Dirty Deeds 

The trials and rewards of a landscape professional

I sold plants for a couple of years, and there's no better way to know them than to sell them. As persnickety, pouty, demanding, lazy or ugly as some of them are, they are, at the very least, somewhat predictable. Lobelias, for example, have been dished a few harsh words in this column, but it should be understood that if they weren't so desirable, we would be indifferent to their distinctively fragile nature.

I made similar observations about the personalities of some of the customers whose foibles gave us job security. When novice salespeople griped about a thick or indecisive shopper, I reminded them that if the consumer knew all they thought they knew, there would be no need for assistance and we would be flipping burgers. On perfect spring or fall days, workers and customers alike believed there were worse places to work than a retail nursery. Cold and wet or blistering hot weather diminished both the traffic and the spirits of the help, and nobody envied us our jobs on those days.

On one glorious May day, I had just parked my truck at the nursery after a quick and dirty installation. Feeling generous, expansive and horticulturally gifted, I diverged from my beeline to the restroom to respond to a question from a pair of resort wear-garbed matrons emerging from a pearlescent Cadillac. Squinting from the glare of the brilliant polyester elastic-waist pants, large acrylic floral-patterned tunics and sparkly shoe hardware, I offered to show them the magnolias they were seeking. I immediately became invisible, and one woman said to the other how much she enjoyed this organization's newsletter. Impulsive, impertinent and immodest, I thanked her. Looking pointedly at my muddy jeans and boots, she repeated her comment in a tone that dripped rebuke. I thanked her again, and explained that I produced the newsletter. Her eyes called me a liar, and the two of them pointedly ignored me for the duration of the visit.

They seemed to think it unlikely that a woman in a sweaty ball cap and filthy clothes might be articulate and computer literate. They weren't representative of most of the people who buy plants, and I took some comfort in my speculation that their landscapes probably reflect their social ignorance and taste in attire.

The people who assist shoppers at the nursery or garden center, at least the ones who survive the first week of 100-degree days or tagging trees in the snow, bring an admirable skill set to the work they perceive to be a calling. Demands on their physical stamina should be evident as they accompany botanical explorers on expeditions through acres of trees; arrange, tag and load plants; and stoop to prune, sort and water stock. Anyone who hasn't spontaneously designed nine beds, four borders, 27 large containers, low-budget curb appeal and a mutually acceptable privacy screen over the course of a single weekend hasn't tapped or zapped their creative potential. (On Sundays by 5, many nursery workers can't enunciate simple words like "marigold.")

On another occasion, a pleasant and enthusiastic woman marveled at the plant names and characteristics I was reciting. It was before noon and in the '70s. Not finding this feat at all impressive, I asked her what sort of work she did. When she explained that she was a physical therapist, I asked her if she knew another name for an elbow. She got the point right away, and didn't steal my thunder by reeling off binomials for my other aching parts. I gave her a discount for the ego candy.

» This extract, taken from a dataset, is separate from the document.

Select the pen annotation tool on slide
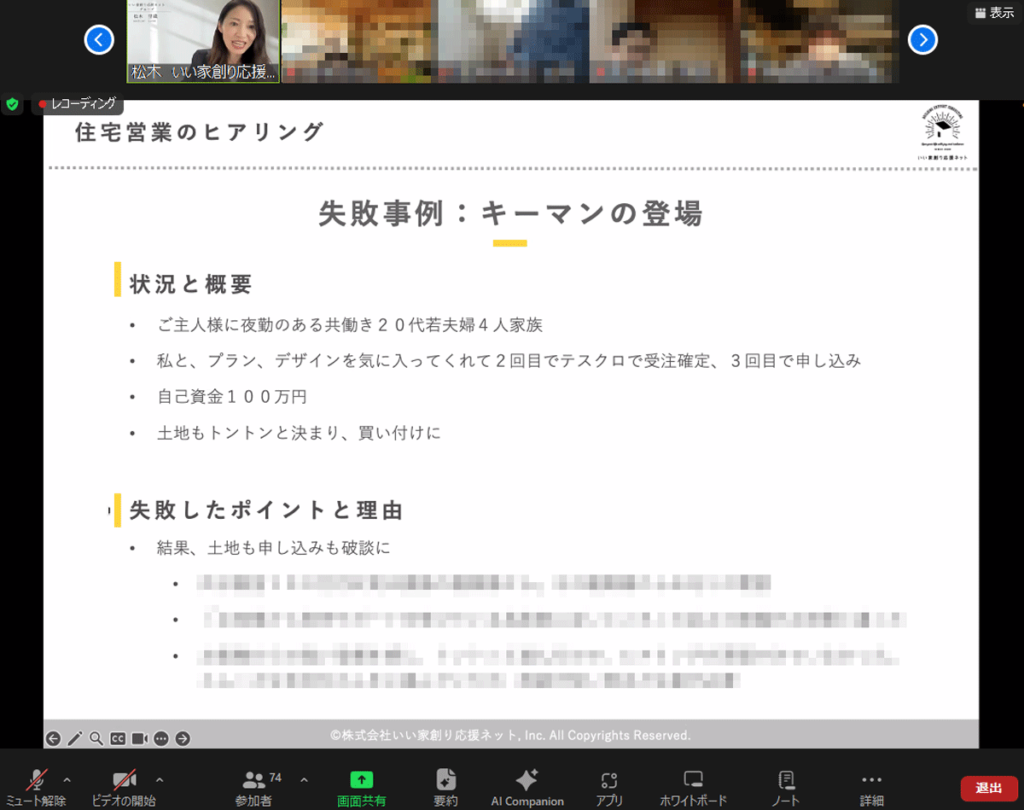 coord(75,738)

The electronics field is spouting and sprouting hot terminology at a rate much too intimidating for someone like myself, so I ask my son to recommend the objects and programs I need. I halve that, and then ask him to translate. (Which goes in one ear and out the other; I'm just pretending to listen while he impatiently performs the prescribed function.)

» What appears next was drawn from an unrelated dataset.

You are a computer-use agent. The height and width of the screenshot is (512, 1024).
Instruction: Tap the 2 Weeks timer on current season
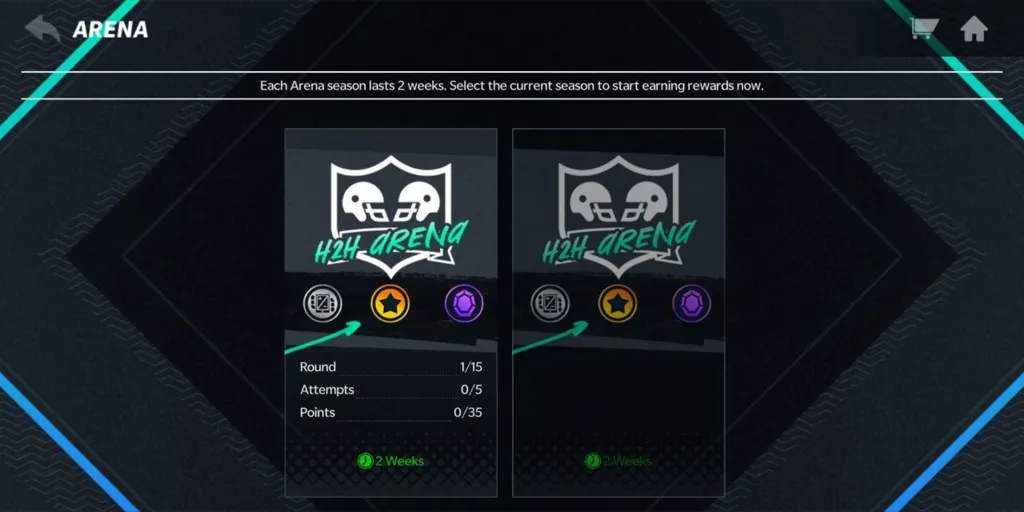(391, 461)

The horticultural field is more stable and static in many ways. A perennial will always be a perennial. But there are new plant varieties to suit specialized demands and tempt sophisticated gardeners. Landscaping professionals should have a comprehensive understanding of any project they direct. Salespeople should ask prospective buyers where they plan to install a certain plant. Anyone presuming to diagnose a garden problem should be able to cite experience, a training course or certification before recommending a chemical. Installers should be fired on the spot for sinking a tree to the same relative depth as a tomato. Claiming that compost is the same as soil-aid is bagged steer manure.

Though all people learn on the job and require patience through apprenticeship, competent garden center managers remind their beginners to verify when unsure or do the research and report back. I'm easy to snow at the computer store, but I ask a lot of questions and listen carefully for a degree of certainty and fluency. I may take notes, and when the sales person has earned my confidence, my credit card beeps.

Home gardeners will have a swell opportunity at the Lunaria League's Symposium to hear about new varieties with which to stump even gray-haired and silver-tongued pros. This event, a resurrection of Michael Colt's University of Idaho presentation, will be at the Grove on Saturday, February 4. Registration forms and information are available at Edwards Greenhouses and at DG Nursery and Turf.

What should be of greater interest to green consumers is the Idaho Nursery and Landscape Association Horticultural Expo on Wednesday, January 18 through Friday, January 20. This training event presents current information on arboriculture, new plant varieties, bug and critter mutations, promising treatment methods and chemicals, efficient equipment, customer service, and the imperative element of knowledgeable workers. Ask the staff at your garden center if they were there.

Linda Jarsky is a master gardener, certified arborist and landscape designer.